--- RECORDS SHOWN Enclosed Below ---
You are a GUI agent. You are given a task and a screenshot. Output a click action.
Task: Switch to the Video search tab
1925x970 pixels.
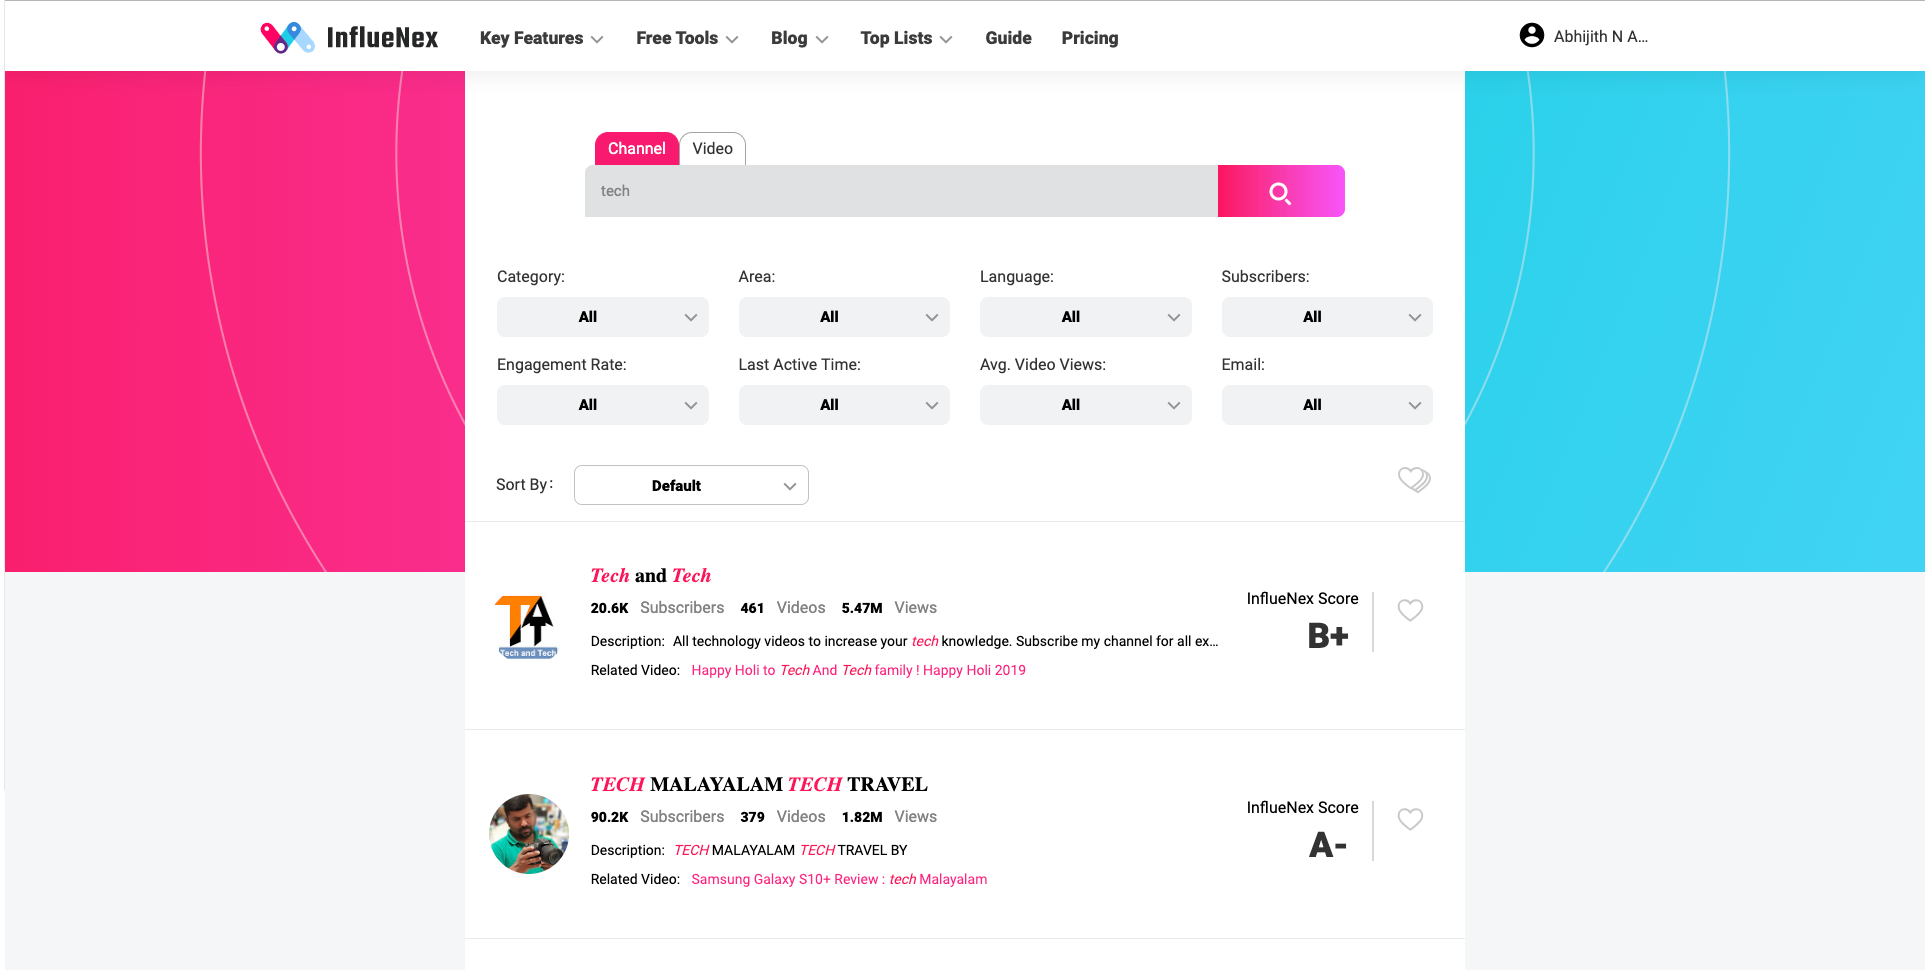click(712, 149)
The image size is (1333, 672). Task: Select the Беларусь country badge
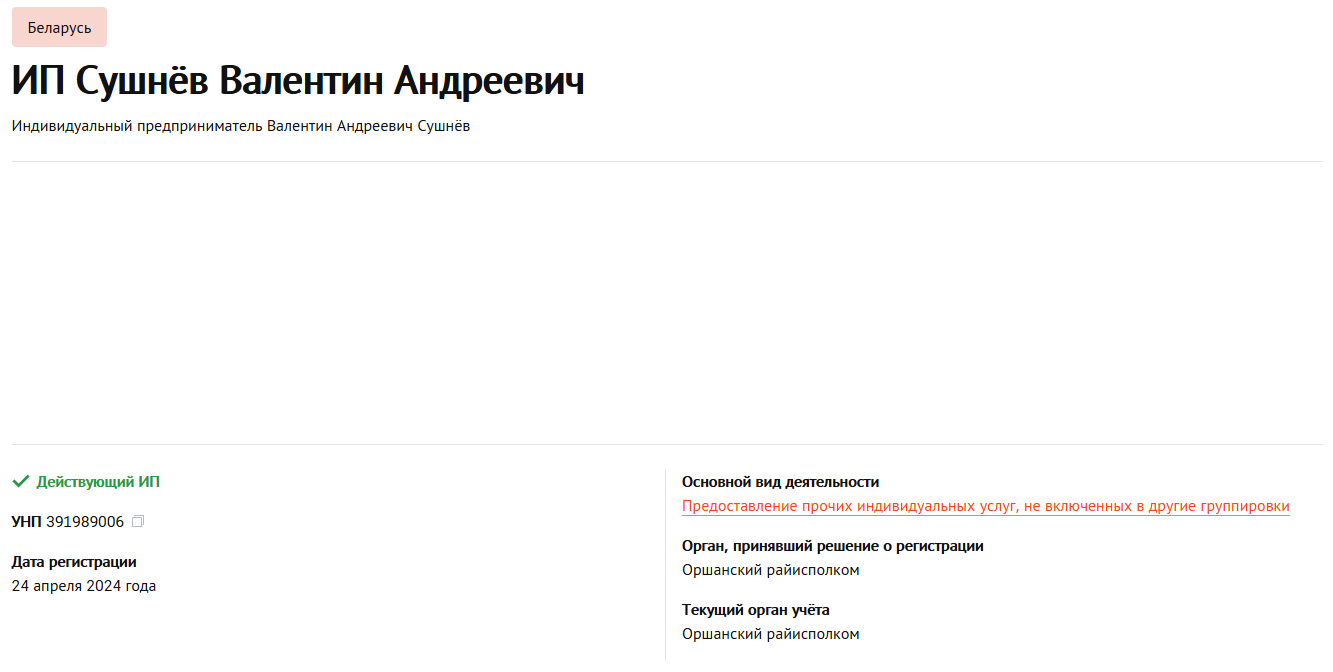58,27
--- End of Enclosed RECORDS SHOWN ---
TASK BRIEF:
Reproduce exactly and only the lines from the "1925x970 pixels." line to the last line of the records above. Do not carry over any pictures.

SOLUTION TO THE PROBLEM:
1925x970 pixels.
click(712, 149)
The image size is (1333, 672). Task: Select the Беларусь country badge
58,27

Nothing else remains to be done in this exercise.